## Extracted entries
● ● ●
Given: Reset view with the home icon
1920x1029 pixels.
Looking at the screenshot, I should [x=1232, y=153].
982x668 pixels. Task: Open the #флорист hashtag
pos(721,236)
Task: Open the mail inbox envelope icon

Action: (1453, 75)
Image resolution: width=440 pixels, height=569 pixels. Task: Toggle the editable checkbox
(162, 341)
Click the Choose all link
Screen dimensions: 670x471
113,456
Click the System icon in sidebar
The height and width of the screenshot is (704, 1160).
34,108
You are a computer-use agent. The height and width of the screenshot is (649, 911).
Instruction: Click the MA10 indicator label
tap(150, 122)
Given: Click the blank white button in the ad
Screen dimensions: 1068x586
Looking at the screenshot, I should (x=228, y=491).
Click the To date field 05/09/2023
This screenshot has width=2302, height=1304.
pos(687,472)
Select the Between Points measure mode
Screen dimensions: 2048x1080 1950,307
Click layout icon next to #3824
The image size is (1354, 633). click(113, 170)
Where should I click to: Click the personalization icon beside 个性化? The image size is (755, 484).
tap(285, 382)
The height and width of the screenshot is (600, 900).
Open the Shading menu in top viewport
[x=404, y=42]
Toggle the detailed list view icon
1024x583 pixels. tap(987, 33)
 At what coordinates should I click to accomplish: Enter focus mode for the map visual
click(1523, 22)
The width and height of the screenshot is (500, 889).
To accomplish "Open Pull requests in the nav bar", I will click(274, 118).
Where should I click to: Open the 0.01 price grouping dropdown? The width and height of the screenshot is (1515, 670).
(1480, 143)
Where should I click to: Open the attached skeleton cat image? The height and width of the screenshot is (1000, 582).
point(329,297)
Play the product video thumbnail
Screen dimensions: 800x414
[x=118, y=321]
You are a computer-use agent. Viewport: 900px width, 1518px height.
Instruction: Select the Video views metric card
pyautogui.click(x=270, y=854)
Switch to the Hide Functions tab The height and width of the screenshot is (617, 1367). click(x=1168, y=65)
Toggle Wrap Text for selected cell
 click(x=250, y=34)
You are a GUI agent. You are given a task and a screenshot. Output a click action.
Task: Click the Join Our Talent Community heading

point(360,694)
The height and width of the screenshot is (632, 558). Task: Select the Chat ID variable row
● ● ●
## What the exercise asks
Format every line of the rows above as a JSON list of strings, one string per line, with blank lines left out.

## The solution
[
  "Given: Reset view with the home icon",
  "1920x1029 pixels.",
  "Looking at the screenshot, I should [x=1232, y=153].",
  "982x668 pixels. Task: Open the #флорист hashtag",
  "pos(721,236)",
  "Task: Open the mail inbox envelope icon",
  "Action: (1453, 75)",
  "Image resolution: width=440 pixels, height=569 pixels. Task: Toggle the editable checkbox",
  "(162, 341)",
  "Click the Choose all link",
  "Screen dimensions: 670x471",
  "113,456",
  "Click the System icon in sidebar",
  "The height and width of the screenshot is (704, 1160).",
  "34,108",
  "You are a computer-use agent. The height and width of the screenshot is (649, 911).",
  "Instruction: Click the MA10 indicator label",
  "tap(150, 122)",
  "Given: Click the blank white button in the ad",
  "Screen dimensions: 1068x586",
  "Looking at the screenshot, I should (x=228, y=491).",
  "Click the To date field 05/09/2023",
  "This screenshot has width=2302, height=1304.",
  "pos(687,472)",
  "Select the Between Points measure mode",
  "Screen dimensions: 2048x1080 1950,307",
  "Click layout icon next to #3824",
  "The image size is (1354, 633). click(113, 170)",
  "Where should I click to: Click the personalization icon beside 个性化? The image size is (755, 484).",
  "tap(285, 382)",
  "The height and width of the screenshot is (600, 900).",
  "Open the Shading menu in top viewport",
  "[x=404, y=42]",
  "Toggle the detailed list view icon",
  "1024x583 pixels. tap(987, 33)",
  " At what coordinates should I click to accomplish: Enter focus mode for the map visual",
  "click(1523, 22)",
  "The width and height of the screenshot is (500, 889).",
  "To accomplish \"Open Pull requests in the nav bar\", I will click(274, 118).",
  "Where should I click to: Open the 0.01 price grouping dropdown? The width and height of the screenshot is (1515, 670).",
  "(1480, 143)",
  "Where should I click to: Open the attached skeleton cat image? The height and width of the screenshot is (1000, 582).",
  "point(329,297)",
  "Play the product video thumbnail",
  "Screen dimensions: 800x414",
  "[x=118, y=321]",
  "You are a computer-use agent. Viewport: 900px width, 1518px height.",
  "Instruction: Select the Video views metric card",
  "pyautogui.click(x=270, y=854)",
  "Switch to the Hide Functions tab The height and width of the screenshot is (617, 1367). click(x=1168, y=65)",
  "Toggle Wrap Text for selected cell",
  " click(x=250, y=34)",
  "You are a GUI agent. You are given a task and a screenshot. Output a click action.",
  "Task: Click the Join Our Talent Community heading",
  "point(360,694)",
  "The height and width of the screenshot is (632, 558). Task: Select the Chat ID variable row"
]